Record set: Begin

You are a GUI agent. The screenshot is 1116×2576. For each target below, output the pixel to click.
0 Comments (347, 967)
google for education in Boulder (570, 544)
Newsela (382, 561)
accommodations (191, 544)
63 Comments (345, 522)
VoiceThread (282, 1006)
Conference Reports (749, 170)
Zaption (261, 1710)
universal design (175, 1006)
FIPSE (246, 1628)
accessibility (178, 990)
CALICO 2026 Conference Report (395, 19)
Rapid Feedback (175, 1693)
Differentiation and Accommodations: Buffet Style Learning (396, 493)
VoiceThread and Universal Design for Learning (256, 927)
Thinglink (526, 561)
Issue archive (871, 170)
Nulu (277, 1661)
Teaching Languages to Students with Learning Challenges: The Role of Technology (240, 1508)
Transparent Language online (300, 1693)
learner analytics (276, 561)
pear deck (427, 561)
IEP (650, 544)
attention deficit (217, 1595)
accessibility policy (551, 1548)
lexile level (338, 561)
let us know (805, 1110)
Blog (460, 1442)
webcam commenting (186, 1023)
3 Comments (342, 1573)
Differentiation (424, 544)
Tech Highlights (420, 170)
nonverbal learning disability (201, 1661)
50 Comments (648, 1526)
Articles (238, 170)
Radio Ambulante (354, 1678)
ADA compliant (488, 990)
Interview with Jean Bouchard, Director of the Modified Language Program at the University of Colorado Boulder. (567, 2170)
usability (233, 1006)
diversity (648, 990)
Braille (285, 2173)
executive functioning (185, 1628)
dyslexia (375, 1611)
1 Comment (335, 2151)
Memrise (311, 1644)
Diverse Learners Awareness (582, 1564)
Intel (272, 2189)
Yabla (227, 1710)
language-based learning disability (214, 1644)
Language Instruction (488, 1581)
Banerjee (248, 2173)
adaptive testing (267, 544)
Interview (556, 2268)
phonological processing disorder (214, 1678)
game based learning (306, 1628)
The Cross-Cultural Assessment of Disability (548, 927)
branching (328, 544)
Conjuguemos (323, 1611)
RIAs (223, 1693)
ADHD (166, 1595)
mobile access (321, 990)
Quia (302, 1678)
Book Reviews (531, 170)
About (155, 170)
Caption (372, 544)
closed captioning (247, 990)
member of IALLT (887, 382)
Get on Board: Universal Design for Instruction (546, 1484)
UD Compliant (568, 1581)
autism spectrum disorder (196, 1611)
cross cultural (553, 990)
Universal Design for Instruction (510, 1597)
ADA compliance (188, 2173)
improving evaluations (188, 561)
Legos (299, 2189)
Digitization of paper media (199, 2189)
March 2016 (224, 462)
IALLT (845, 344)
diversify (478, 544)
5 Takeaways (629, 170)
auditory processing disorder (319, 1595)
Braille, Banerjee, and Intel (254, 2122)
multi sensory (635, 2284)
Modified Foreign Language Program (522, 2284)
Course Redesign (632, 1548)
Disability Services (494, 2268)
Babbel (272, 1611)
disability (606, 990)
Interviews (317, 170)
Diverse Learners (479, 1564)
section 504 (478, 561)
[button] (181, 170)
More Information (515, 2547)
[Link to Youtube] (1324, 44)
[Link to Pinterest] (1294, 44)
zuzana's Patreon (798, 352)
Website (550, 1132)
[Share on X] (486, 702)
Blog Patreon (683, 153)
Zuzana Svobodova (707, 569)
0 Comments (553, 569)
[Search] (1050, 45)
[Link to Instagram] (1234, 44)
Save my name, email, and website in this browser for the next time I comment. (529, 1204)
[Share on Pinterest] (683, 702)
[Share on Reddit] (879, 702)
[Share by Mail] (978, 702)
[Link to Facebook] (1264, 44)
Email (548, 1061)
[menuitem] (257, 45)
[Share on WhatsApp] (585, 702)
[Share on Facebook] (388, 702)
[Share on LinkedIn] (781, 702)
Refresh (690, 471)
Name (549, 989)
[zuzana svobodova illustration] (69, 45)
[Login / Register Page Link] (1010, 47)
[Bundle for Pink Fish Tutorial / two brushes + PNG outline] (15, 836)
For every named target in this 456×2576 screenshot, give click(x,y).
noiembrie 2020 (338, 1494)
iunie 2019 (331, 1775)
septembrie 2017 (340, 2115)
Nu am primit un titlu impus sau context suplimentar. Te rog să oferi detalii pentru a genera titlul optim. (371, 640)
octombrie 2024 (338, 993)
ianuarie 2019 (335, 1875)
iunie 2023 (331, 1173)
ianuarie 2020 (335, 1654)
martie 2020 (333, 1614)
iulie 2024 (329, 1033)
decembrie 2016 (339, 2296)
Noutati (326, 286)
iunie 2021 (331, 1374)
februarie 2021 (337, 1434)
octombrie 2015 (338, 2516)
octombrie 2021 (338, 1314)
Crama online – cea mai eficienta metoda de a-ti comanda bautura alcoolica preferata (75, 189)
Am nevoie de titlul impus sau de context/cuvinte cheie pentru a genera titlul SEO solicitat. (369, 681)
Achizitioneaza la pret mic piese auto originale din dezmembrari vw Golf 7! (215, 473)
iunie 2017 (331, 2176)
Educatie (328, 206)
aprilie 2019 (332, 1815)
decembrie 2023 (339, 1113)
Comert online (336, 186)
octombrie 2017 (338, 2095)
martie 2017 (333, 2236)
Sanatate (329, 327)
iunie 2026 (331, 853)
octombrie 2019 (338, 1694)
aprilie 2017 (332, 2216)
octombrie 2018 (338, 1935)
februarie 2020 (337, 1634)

Record set: End

• **What you will do**
Retype each record. Keep every character as it is.

• **Exercise solution**
You are a GUI agent. The screenshot is 1116×2576. For each target below, output the pixel to click.
0 Comments (347, 967)
google for education in Boulder (570, 544)
Newsela (382, 561)
accommodations (191, 544)
63 Comments (345, 522)
VoiceThread (282, 1006)
Conference Reports (749, 170)
Zaption (261, 1710)
universal design (175, 1006)
FIPSE (246, 1628)
accessibility (178, 990)
CALICO 2026 Conference Report (395, 19)
Rapid Feedback (175, 1693)
Differentiation and Accommodations: Buffet Style Learning (396, 493)
VoiceThread and Universal Design for Learning (256, 927)
Thinglink (526, 561)
Issue archive (871, 170)
Nulu (277, 1661)
Teaching Languages to Students with Learning Challenges: The Role of Technology (240, 1508)
Transparent Language online (300, 1693)
learner analytics (276, 561)
pear deck (427, 561)
IEP (650, 544)
attention deficit (217, 1595)
accessibility policy (551, 1548)
lexile level (338, 561)
let us know (805, 1110)
Blog (460, 1442)
webcam commenting (186, 1023)
3 Comments (342, 1573)
Differentiation (424, 544)
Tech Highlights (420, 170)
nonverbal learning disability (201, 1661)
50 Comments (648, 1526)
Articles (238, 170)
Radio Ambulante (354, 1678)
ADA compliant (488, 990)
Interview with Jean Bouchard, Director of the Modified Language Program at the University of Colorado Boulder. (567, 2170)
usability (233, 1006)
diversity (648, 990)
Braille (285, 2173)
executive functioning (185, 1628)
dyslexia (375, 1611)
1 Comment (335, 2151)
Memrise (311, 1644)
Diverse Learners Awareness (582, 1564)
Intel (272, 2189)
Yabla (227, 1710)
language-based learning disability (214, 1644)
Language Instruction (488, 1581)
Banerjee (248, 2173)
adaptive testing (267, 544)
Interview (556, 2268)
phonological processing disorder (214, 1678)
game based learning (306, 1628)
The Cross-Cultural Assessment of Disability (548, 927)
branching (328, 544)
Conjuguemos (323, 1611)
RIAs (223, 1693)
ADHD (166, 1595)
mobile access (321, 990)
Quia (302, 1678)
Book Reviews (531, 170)
About (155, 170)
Caption (372, 544)
closed captioning (247, 990)
member of IALLT (887, 382)
Get on Board: Universal Design for Instruction (546, 1484)
UD Compliant (568, 1581)
autism spectrum disorder (196, 1611)
cross cultural (553, 990)
Universal Design for Instruction (510, 1597)
ADA compliance (188, 2173)
improving evaluations (188, 561)
Legos (299, 2189)
Digitization of paper media (199, 2189)
March 2016 (224, 462)
IALLT (845, 344)
diversify (478, 544)
5 Takeaways (629, 170)
auditory processing disorder (319, 1595)
Braille, Banerjee, and Intel (254, 2122)
multi sensory (635, 2284)
Modified Foreign Language Program (522, 2284)
Course Redesign (632, 1548)
Disability Services (494, 2268)
Babbel (272, 1611)
disability (606, 990)
Interviews (317, 170)
Diverse Learners (479, 1564)
section 504 (478, 561)
[button] (181, 170)
More Information (515, 2547)
[Link to Youtube] (1324, 44)
[Link to Pinterest] (1294, 44)
zuzana's Patreon (798, 352)
Website (550, 1132)
[Share on X] (486, 702)
Blog Patreon (683, 153)
Zuzana Svobodova (707, 569)
0 Comments (553, 569)
[Search] (1050, 45)
[Link to Instagram] (1234, 44)
Save my name, email, and website in this browser for the next time I comment. (529, 1204)
[Share on Pinterest] (683, 702)
[Share on Reddit] (879, 702)
[Share by Mail] (978, 702)
[Link to Facebook] (1264, 44)
Email (548, 1061)
[menuitem] (257, 45)
[Share on WhatsApp] (585, 702)
[Share on Facebook] (388, 702)
[Share on LinkedIn] (781, 702)
Refresh (690, 471)
Name (549, 989)
[zuzana svobodova illustration] (69, 45)
[Login / Register Page Link] (1010, 47)
[Bundle for Pink Fish Tutorial / two brushes + PNG outline] (15, 836)
For every named target in this 456×2576 screenshot, give click(x,y).
noiembrie 2020 (338, 1494)
iunie 2019 (331, 1775)
septembrie 2017 (340, 2115)
Nu am primit un titlu impus sau context suplimentar. Te rog să oferi detalii pentru a genera titlul optim. (371, 640)
octombrie 2024 (338, 993)
ianuarie 2019 (335, 1875)
iunie 2023 (331, 1173)
ianuarie 2020 (335, 1654)
martie 2020 (333, 1614)
iulie 2024 (329, 1033)
decembrie 2016 (339, 2296)
Noutati (326, 286)
iunie 2021 (331, 1374)
februarie 2021 (337, 1434)
octombrie 2015 (338, 2516)
octombrie 2021 (338, 1314)
Crama online – cea mai eficienta metoda de a-ti comanda bautura alcoolica preferata (75, 189)
Am nevoie de titlul impus sau de context/cuvinte cheie pentru a genera titlul SEO solicitat. (369, 681)
Achizitioneaza la pret mic piese auto originale din dezmembrari vw Golf 7! (215, 473)
iunie 2017 (331, 2176)
Educatie (328, 206)
aprilie 2019 (332, 1815)
decembrie 2023 (339, 1113)
Comert online (336, 186)
octombrie 2017 (338, 2095)
martie 2017 (333, 2236)
Sanatate (329, 327)
iunie 2026 (331, 853)
octombrie 2019 (338, 1694)
aprilie 2017 (332, 2216)
octombrie 2018 (338, 1935)
februarie 2020 (337, 1634)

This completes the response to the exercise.